## Exercise materials
※
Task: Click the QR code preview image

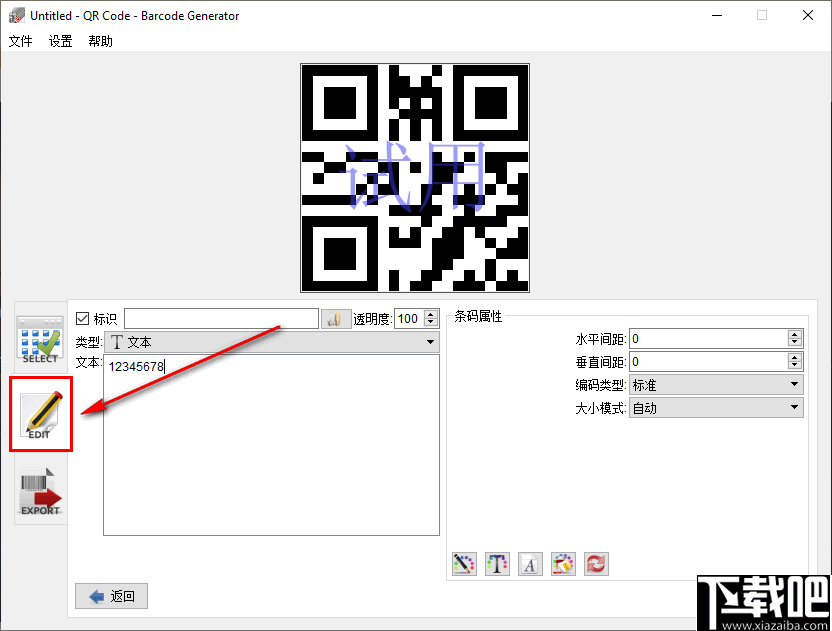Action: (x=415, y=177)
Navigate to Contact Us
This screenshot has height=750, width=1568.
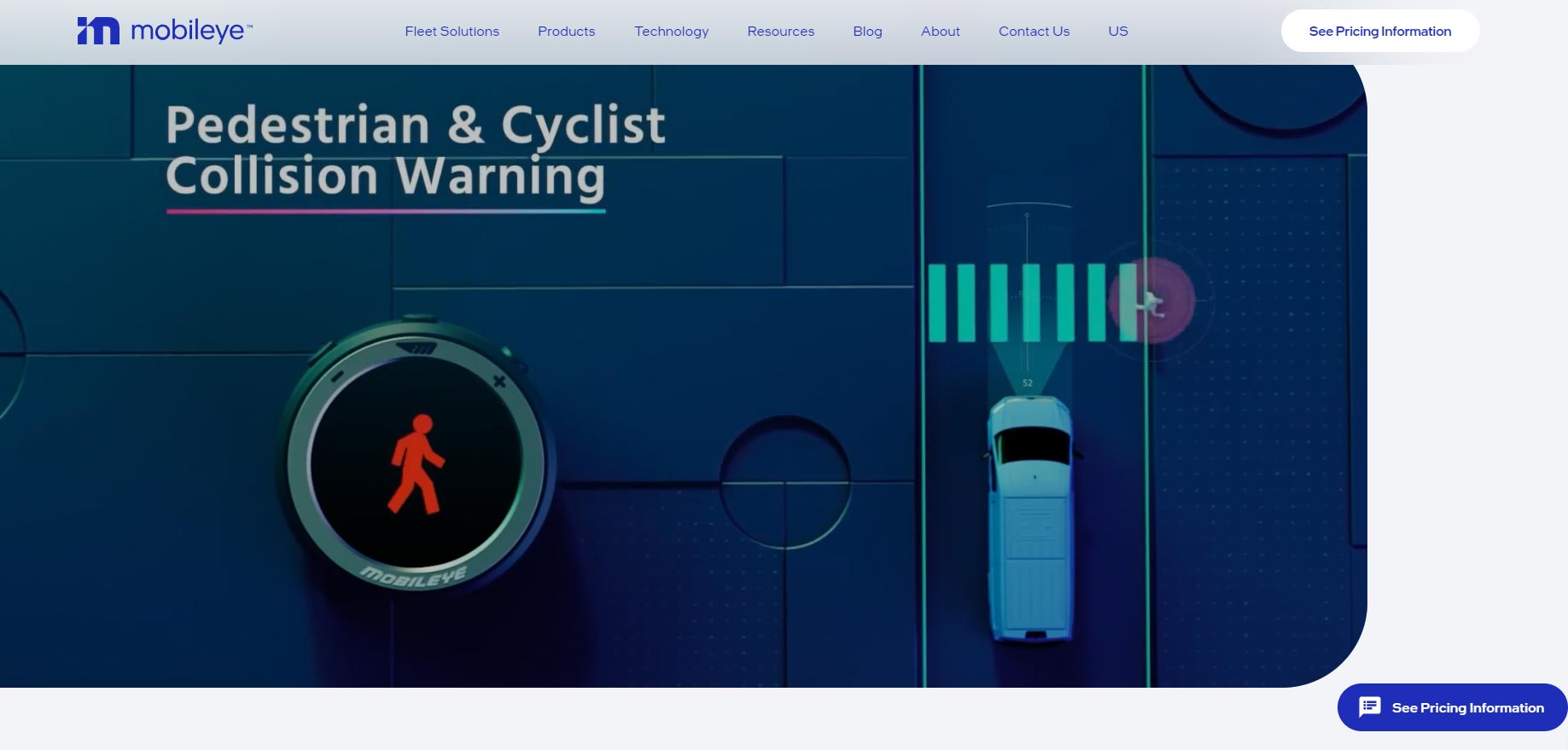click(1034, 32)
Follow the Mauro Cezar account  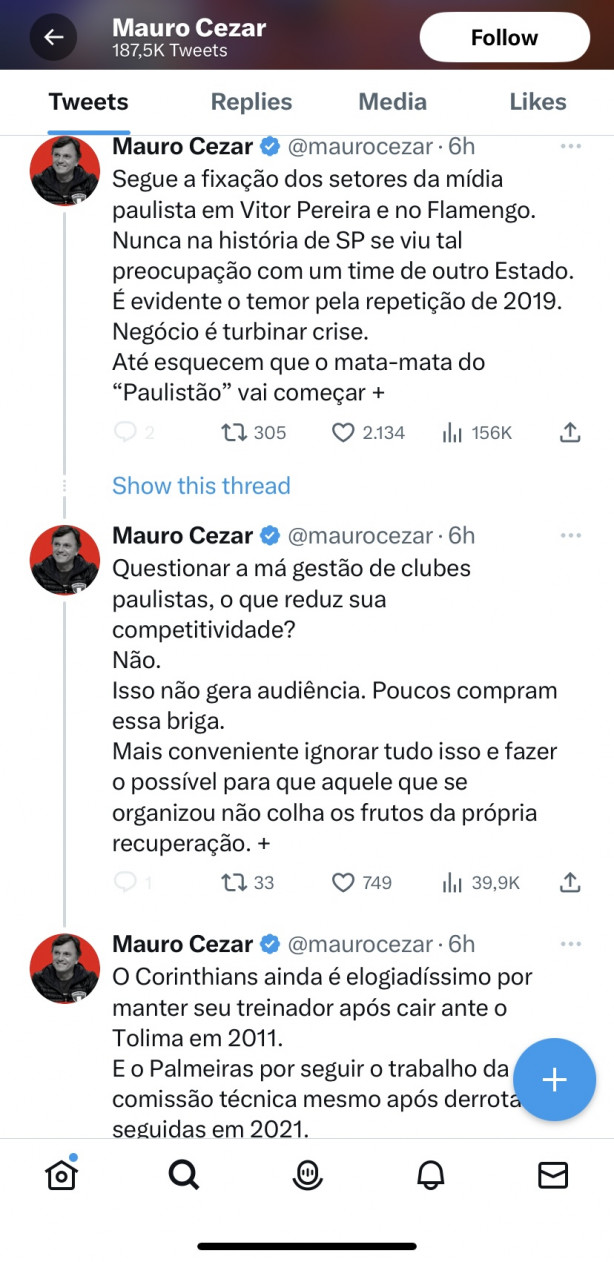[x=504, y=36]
※
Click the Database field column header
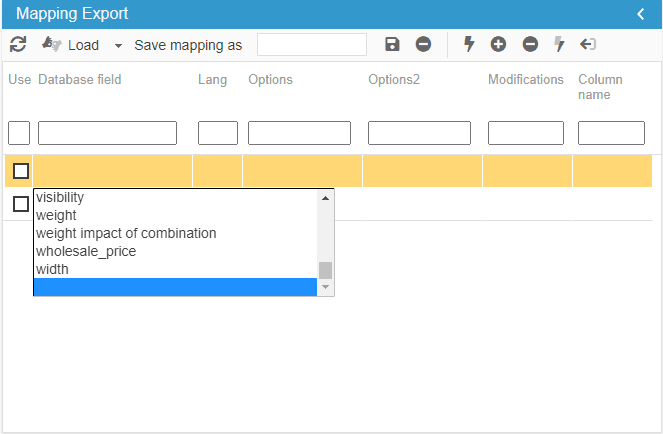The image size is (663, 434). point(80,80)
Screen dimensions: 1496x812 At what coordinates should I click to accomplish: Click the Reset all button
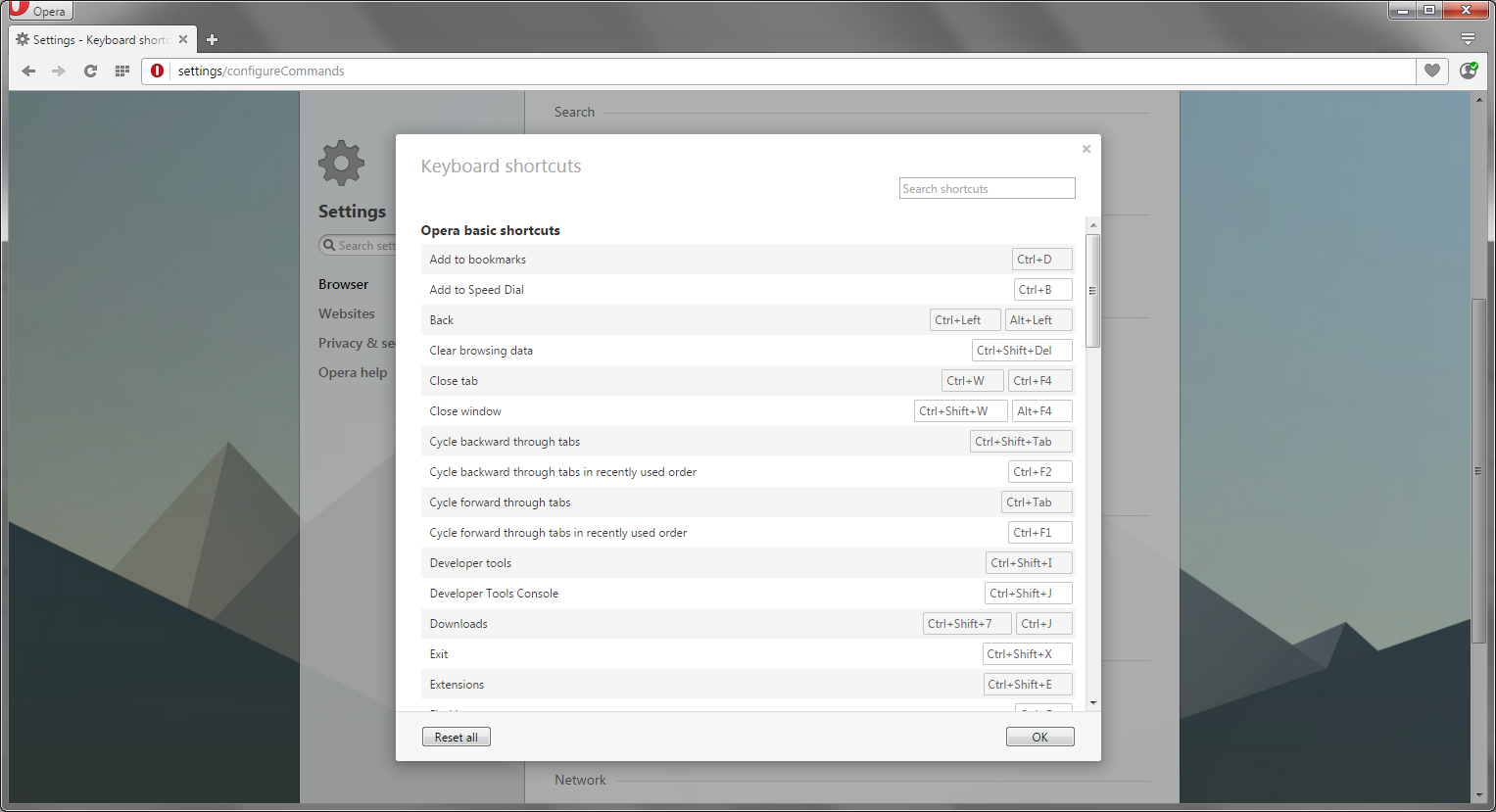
※
## Objective
Rewrite everything from the line containing "Click the Database field column header" down to the line containing "Screen dimensions: 1496x812", swapping "column header" for "column title" and changing nothing else. Omit the pictures.

## Task response
Click the Database field column title
The image size is (663, 434). point(80,80)
Screen dimensions: 1496x812 At what coordinates should I click to accomplish: Click the Reset all button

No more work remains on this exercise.